* **Task to carry out**:
Print the following lines verbatim, one after another, with no changes to wording, spacing, or punctuation.

* **Material provided**:
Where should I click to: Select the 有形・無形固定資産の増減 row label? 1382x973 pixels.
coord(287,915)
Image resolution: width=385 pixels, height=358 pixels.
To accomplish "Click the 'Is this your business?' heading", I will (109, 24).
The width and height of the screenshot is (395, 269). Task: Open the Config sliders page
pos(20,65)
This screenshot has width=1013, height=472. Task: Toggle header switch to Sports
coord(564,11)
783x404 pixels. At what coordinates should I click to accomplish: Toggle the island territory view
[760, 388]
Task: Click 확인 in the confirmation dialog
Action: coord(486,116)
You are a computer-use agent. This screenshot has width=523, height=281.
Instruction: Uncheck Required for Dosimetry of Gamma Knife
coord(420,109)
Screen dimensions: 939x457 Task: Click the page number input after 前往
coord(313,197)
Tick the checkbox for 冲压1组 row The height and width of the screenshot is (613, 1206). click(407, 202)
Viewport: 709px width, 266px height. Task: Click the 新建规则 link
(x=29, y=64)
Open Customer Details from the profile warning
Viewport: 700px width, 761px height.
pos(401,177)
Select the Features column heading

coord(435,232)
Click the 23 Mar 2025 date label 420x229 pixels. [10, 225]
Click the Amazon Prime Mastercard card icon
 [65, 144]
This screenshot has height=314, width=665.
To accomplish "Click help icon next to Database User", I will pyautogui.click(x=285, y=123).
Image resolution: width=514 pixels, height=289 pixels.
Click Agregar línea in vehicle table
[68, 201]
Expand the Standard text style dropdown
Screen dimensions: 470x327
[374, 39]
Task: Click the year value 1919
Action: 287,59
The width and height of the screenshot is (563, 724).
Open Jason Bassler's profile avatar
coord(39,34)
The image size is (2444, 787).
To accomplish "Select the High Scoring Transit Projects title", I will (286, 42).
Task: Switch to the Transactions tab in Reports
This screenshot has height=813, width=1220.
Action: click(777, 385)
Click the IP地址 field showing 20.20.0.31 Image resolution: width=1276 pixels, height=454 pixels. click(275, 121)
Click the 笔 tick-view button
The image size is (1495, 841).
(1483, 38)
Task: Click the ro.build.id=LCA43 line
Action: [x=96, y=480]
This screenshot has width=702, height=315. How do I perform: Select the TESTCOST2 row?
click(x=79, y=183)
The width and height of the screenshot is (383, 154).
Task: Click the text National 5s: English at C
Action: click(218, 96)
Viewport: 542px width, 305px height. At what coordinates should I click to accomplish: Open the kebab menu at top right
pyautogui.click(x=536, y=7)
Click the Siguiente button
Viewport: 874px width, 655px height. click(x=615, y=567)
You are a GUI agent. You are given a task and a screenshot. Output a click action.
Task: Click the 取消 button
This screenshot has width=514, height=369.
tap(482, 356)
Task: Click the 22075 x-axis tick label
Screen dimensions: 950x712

* **Task response**:
Where should I click to: Select the 有形・無形固定資産の増減 row label? 1382x973 pixels.
coord(287,915)
Image resolution: width=385 pixels, height=358 pixels.
To accomplish "Click the 'Is this your business?' heading", I will (109, 24).
The width and height of the screenshot is (395, 269). Task: Open the Config sliders page
pos(20,65)
This screenshot has width=1013, height=472. Task: Toggle header switch to Sports
coord(564,11)
783x404 pixels. At what coordinates should I click to accomplish: Toggle the island territory view
[760, 388]
Task: Click 확인 in the confirmation dialog
Action: coord(486,116)
You are a computer-use agent. This screenshot has width=523, height=281.
Instruction: Uncheck Required for Dosimetry of Gamma Knife
coord(420,109)
Screen dimensions: 939x457 Task: Click the page number input after 前往
coord(313,197)
Tick the checkbox for 冲压1组 row The height and width of the screenshot is (613, 1206). click(407, 202)
Viewport: 709px width, 266px height. Task: Click the 新建规则 link
(x=29, y=64)
Open Customer Details from the profile warning
Viewport: 700px width, 761px height.
pos(401,177)
Select the Features column heading

coord(435,232)
Click the 23 Mar 2025 date label 420x229 pixels. [10, 225]
Click the Amazon Prime Mastercard card icon
 [65, 144]
This screenshot has height=314, width=665.
To accomplish "Click help icon next to Database User", I will pyautogui.click(x=285, y=123).
Image resolution: width=514 pixels, height=289 pixels.
Click Agregar línea in vehicle table
[68, 201]
Expand the Standard text style dropdown
Screen dimensions: 470x327
[374, 39]
Task: Click the year value 1919
Action: 287,59
The width and height of the screenshot is (563, 724).
Open Jason Bassler's profile avatar
coord(39,34)
The image size is (2444, 787).
To accomplish "Select the High Scoring Transit Projects title", I will (286, 42).
Task: Switch to the Transactions tab in Reports
This screenshot has height=813, width=1220.
Action: click(777, 385)
Click the IP地址 field showing 20.20.0.31 Image resolution: width=1276 pixels, height=454 pixels. click(275, 121)
Click the 笔 tick-view button
The image size is (1495, 841).
(1483, 38)
Task: Click the ro.build.id=LCA43 line
Action: [x=96, y=480]
This screenshot has width=702, height=315. How do I perform: Select the TESTCOST2 row?
click(x=79, y=183)
The width and height of the screenshot is (383, 154).
Task: Click the text National 5s: English at C
Action: click(218, 96)
Viewport: 542px width, 305px height. At what coordinates should I click to accomplish: Open the kebab menu at top right
pyautogui.click(x=536, y=7)
Click the Siguiente button
Viewport: 874px width, 655px height. click(x=615, y=567)
You are a GUI agent. You are given a task and a screenshot. Output a click action.
Task: Click the 取消 button
This screenshot has width=514, height=369.
tap(482, 356)
Task: Click the 22075 x-axis tick label
Screen dimensions: 950x712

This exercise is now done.